Ainda de acordo com as informações, empresário tem na sua posse todos os documentos necessários, desde o documento da solicitação do espaço para um investimento no setor de imobiliário. Uma iniciativa aplaudida pela Câmara Municipal de Bissau, num processo iniciado desde a era do Adriano Gomes Ferreira (Atchutchi) na liderança da CMB.
O nosso jornal soube que o mandatário de Fernandes disponibilizou-se em colaborar com a Câmara, no sentido de conceder (vender) aquela parcela ao empresário nacional.

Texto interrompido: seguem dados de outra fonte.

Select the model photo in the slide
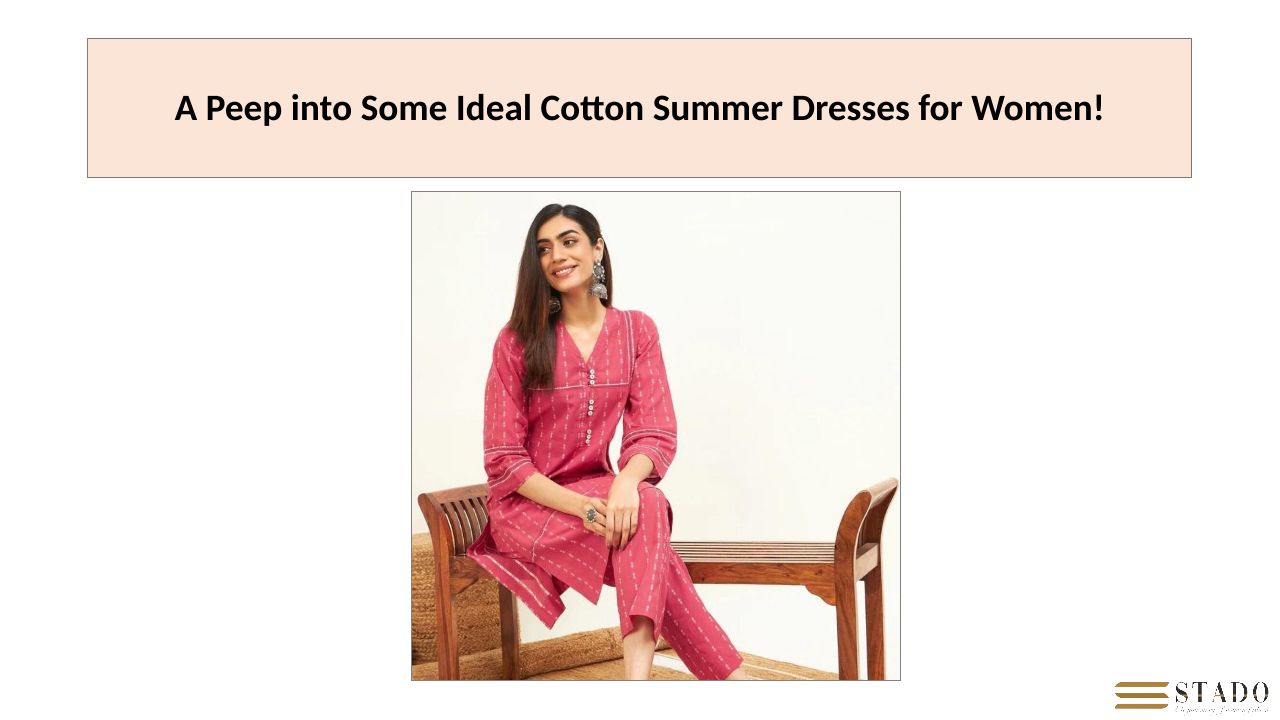 (656, 436)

Saliente-se que tanto os moradores de Antula N’dame, os chefes tradicionais, a Câmara Municipal de Bissau e o empresário interessado no terreno para fins imobiliários confirmaram que o espaço pertence ao cidadão luso, Francisco Manuel Fernandes, onde consta de um documento consultado pela equipa de repórteres do “olhar público guineense” que o terreno fora oficializado em nome de Fernandes no ano de 1970.
A Câmara Municipal de Bissau lamenta a forma ilegal como os alegados compradores ocuparam um espaço que não lhes pertence e nem aos supostos ocupantes tradicionais, que tomaram a iniciativa de vender os referidos terrenos aos cidadãos que hoje estão de costas voltadas com a CMB.